Directions:
1. In the vocabulary and embedding notebook, which embedding is chosen for the first iteration of the project?
2. Rewrite the paragraph beginning "We will create the vocabulary by assigning every word its number" from the vocabulary and embedding notebook as a short bulleted list that keeps its main facts.

Passage given:
☆ ☆ ☆ ☆ ☆

# Vocabulary and embedding

In [1]:
import pandas as pd
import numpy as np

In [2]:
from ast import literal_eval

Now that we have text pre-processed, we can create the vocabulary and embedding.

There are many different options, which embedding to use - for example doc2vec, glove, fastext, .. for the current first iteration of our project, we are going to go with Facebook's fastext. 

In [3]:
# load data
df = pd.read_csv('../data/train/comments_processed.csv', index_col=0)
df_test = pd.read_csv('../data/test/comments_processed.csv', index_col=0)

In [4]:
df.comment = df.comment.apply(literal_eval)
df_test.comment = df_test.comment.apply(literal_eval)

In [86]:
df.head(n=5)

Unnamed: 0,comment,sentiment
0,"[movi, get, respect, sure, lot, memor, quot, l...",1
1,"[bizarr, horror, movi, fill, famou, face, stol...",1
2,"[solid, unremark, film, matthau, einstein, won...",1
3,"[strang, feel, sit, alon, theater, occupi, par...",1
4,"[probabl, alreadi, know, addit, episod, never,...",1


We will create the vocabulary by assigning every word its number. 
However, we will sort the words according to their "priority", which is simply number of word occurences. 
This is only being done for the purpose of potentially limiting the size of vocabulary (e.g. to 15000 most frequently used words). We will see, if it makes sense later.

Also, another option is to use already built vocabulary along with already trained and prepared embeddings. 
This has an advantage of covering most of the words for english language. However, there might be slight disadvantage that the embedding is not domain specific - and people might communicate movie reviews a little bit differently than other texts. 

We can compare mulitple approaches later. 

In [5]:
# create vocabulary
words = {}
for idx, comment in df.comment.iteritems():
    for word in comment:
        if word in words.keys():
            words[word] += 1
        else:
            words[word] = 1

Order by occurences 

In [6]:
words = [(k, v) for k, v in words.items()]

In [7]:
words = sorted(words, key=lambda x: x[1], reverse=True)

☆ ☆ ☆ ☆ ☆

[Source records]
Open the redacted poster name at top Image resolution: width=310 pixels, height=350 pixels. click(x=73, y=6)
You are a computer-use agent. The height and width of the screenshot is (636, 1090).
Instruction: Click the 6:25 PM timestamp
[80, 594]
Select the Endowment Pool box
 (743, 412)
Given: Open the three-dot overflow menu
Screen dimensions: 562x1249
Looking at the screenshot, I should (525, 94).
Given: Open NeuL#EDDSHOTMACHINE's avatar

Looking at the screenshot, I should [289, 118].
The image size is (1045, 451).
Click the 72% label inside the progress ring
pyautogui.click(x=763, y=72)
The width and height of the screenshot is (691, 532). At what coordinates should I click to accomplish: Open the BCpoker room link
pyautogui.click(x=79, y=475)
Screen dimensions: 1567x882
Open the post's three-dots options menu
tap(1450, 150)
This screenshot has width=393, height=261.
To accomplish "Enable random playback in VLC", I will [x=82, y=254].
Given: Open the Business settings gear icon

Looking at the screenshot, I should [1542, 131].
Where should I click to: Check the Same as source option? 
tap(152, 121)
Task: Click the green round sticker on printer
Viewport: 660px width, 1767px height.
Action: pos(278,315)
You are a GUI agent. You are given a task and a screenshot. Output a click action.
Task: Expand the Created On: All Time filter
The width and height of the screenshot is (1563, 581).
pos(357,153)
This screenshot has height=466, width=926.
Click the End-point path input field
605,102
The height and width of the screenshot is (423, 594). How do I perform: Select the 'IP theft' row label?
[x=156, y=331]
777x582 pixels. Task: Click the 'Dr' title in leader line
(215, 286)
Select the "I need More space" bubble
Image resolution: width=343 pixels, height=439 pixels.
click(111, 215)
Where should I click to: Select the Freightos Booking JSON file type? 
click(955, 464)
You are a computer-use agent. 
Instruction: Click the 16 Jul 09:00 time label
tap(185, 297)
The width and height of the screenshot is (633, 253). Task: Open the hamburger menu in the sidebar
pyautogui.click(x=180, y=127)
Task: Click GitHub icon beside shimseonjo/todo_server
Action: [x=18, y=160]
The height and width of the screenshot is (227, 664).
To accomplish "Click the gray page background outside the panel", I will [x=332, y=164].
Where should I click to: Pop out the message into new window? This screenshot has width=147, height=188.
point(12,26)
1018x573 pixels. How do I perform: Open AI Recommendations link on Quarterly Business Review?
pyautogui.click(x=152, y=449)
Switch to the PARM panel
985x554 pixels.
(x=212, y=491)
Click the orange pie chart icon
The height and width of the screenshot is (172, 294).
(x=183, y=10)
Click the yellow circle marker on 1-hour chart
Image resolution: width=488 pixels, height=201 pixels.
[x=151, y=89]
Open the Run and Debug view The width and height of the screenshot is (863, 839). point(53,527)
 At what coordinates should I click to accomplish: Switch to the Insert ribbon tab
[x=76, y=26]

☆ ☆ ☆ ☆ ☆

Solved problems:
1. Facebook's fastext.

2.
- Each word in the vocabulary gets its own number.
- Words are sorted by "priority," which is how many times each word occurs.
- The sorting only allows the vocabulary size to be limited later (for example, to the 15000 most frequent words).
- Whether that limit makes sense will be decided later.